[Stored records]
--*--
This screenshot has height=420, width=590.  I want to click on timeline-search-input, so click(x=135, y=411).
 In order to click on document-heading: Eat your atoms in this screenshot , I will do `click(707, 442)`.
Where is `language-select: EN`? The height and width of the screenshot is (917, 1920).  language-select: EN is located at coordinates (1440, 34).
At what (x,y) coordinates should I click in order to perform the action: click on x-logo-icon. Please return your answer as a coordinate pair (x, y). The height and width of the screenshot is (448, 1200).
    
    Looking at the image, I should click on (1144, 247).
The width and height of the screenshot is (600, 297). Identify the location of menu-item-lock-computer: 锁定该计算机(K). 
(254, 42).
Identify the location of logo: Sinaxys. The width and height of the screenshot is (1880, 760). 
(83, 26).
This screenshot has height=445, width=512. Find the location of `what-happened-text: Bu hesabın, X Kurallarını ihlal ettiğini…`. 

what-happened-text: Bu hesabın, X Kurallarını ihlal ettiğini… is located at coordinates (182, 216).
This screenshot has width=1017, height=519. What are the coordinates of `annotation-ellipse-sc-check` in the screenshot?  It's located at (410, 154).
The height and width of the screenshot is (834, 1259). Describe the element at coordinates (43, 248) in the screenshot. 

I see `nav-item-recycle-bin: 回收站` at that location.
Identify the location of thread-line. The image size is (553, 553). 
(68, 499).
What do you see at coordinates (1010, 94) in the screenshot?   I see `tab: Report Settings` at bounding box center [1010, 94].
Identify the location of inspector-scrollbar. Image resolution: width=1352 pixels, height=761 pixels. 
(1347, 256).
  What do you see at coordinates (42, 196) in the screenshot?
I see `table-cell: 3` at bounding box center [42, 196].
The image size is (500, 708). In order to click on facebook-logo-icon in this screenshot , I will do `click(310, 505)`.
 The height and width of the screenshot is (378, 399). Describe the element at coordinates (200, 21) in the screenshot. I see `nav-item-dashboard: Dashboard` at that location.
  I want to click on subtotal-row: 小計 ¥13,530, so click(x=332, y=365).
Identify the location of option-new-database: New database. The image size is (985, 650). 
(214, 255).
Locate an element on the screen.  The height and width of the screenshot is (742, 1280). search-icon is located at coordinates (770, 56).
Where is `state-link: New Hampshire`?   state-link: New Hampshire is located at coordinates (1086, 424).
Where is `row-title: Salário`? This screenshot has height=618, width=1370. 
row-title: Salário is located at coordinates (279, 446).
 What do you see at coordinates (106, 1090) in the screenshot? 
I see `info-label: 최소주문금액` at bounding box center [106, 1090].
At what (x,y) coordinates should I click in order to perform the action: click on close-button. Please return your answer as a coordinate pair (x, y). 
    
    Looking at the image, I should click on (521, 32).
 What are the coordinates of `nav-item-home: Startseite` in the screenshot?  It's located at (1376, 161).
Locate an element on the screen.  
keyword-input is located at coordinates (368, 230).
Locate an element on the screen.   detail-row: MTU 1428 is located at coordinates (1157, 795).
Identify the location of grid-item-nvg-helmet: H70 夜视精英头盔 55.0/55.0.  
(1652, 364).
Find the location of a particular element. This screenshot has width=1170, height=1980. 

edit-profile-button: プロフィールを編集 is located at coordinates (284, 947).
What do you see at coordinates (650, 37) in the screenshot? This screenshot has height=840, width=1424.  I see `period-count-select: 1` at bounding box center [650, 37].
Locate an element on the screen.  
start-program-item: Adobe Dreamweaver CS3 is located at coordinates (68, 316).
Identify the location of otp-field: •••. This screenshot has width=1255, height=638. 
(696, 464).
--*--
Exercise objective:
Duplicate all of the records above, reproducing every line without any change.

The answer:
This screenshot has height=420, width=590.  I want to click on timeline-search-input, so click(x=135, y=411).
 In order to click on document-heading: Eat your atoms in this screenshot , I will do `click(707, 442)`.
Where is `language-select: EN`? The height and width of the screenshot is (917, 1920).  language-select: EN is located at coordinates (1440, 34).
At what (x,y) coordinates should I click in order to perform the action: click on x-logo-icon. Please return your answer as a coordinate pair (x, y). The height and width of the screenshot is (448, 1200).
    
    Looking at the image, I should click on (1144, 247).
The width and height of the screenshot is (600, 297). Identify the location of menu-item-lock-computer: 锁定该计算机(K). 
(254, 42).
Identify the location of logo: Sinaxys. The width and height of the screenshot is (1880, 760). 
(83, 26).
This screenshot has height=445, width=512. Find the location of `what-happened-text: Bu hesabın, X Kurallarını ihlal ettiğini…`. 

what-happened-text: Bu hesabın, X Kurallarını ihlal ettiğini… is located at coordinates (182, 216).
This screenshot has width=1017, height=519. What are the coordinates of `annotation-ellipse-sc-check` in the screenshot?  It's located at (410, 154).
The height and width of the screenshot is (834, 1259). Describe the element at coordinates (43, 248) in the screenshot. 

I see `nav-item-recycle-bin: 回收站` at that location.
Identify the location of thread-line. The image size is (553, 553). 
(68, 499).
What do you see at coordinates (1010, 94) in the screenshot?   I see `tab: Report Settings` at bounding box center [1010, 94].
Identify the location of inspector-scrollbar. Image resolution: width=1352 pixels, height=761 pixels. 
(1347, 256).
  What do you see at coordinates (42, 196) in the screenshot?
I see `table-cell: 3` at bounding box center [42, 196].
The image size is (500, 708). In order to click on facebook-logo-icon in this screenshot , I will do `click(310, 505)`.
 The height and width of the screenshot is (378, 399). Describe the element at coordinates (200, 21) in the screenshot. I see `nav-item-dashboard: Dashboard` at that location.
  I want to click on subtotal-row: 小計 ¥13,530, so click(x=332, y=365).
Identify the location of option-new-database: New database. The image size is (985, 650). 
(214, 255).
Locate an element on the screen.  The height and width of the screenshot is (742, 1280). search-icon is located at coordinates (770, 56).
Where is `state-link: New Hampshire`?   state-link: New Hampshire is located at coordinates (1086, 424).
Where is `row-title: Salário`? This screenshot has height=618, width=1370. 
row-title: Salário is located at coordinates (279, 446).
 What do you see at coordinates (106, 1090) in the screenshot? 
I see `info-label: 최소주문금액` at bounding box center [106, 1090].
At what (x,y) coordinates should I click in order to perform the action: click on close-button. Please return your answer as a coordinate pair (x, y). 
    
    Looking at the image, I should click on (521, 32).
 What are the coordinates of `nav-item-home: Startseite` in the screenshot?  It's located at (1376, 161).
Locate an element on the screen.  
keyword-input is located at coordinates (368, 230).
Locate an element on the screen.   detail-row: MTU 1428 is located at coordinates (1157, 795).
Identify the location of grid-item-nvg-helmet: H70 夜视精英头盔 55.0/55.0.  
(1652, 364).
Find the location of a particular element. This screenshot has width=1170, height=1980. 

edit-profile-button: プロフィールを編集 is located at coordinates (284, 947).
What do you see at coordinates (650, 37) in the screenshot? This screenshot has height=840, width=1424.  I see `period-count-select: 1` at bounding box center [650, 37].
Locate an element on the screen.  
start-program-item: Adobe Dreamweaver CS3 is located at coordinates (68, 316).
Identify the location of otp-field: •••. This screenshot has width=1255, height=638. 
(696, 464).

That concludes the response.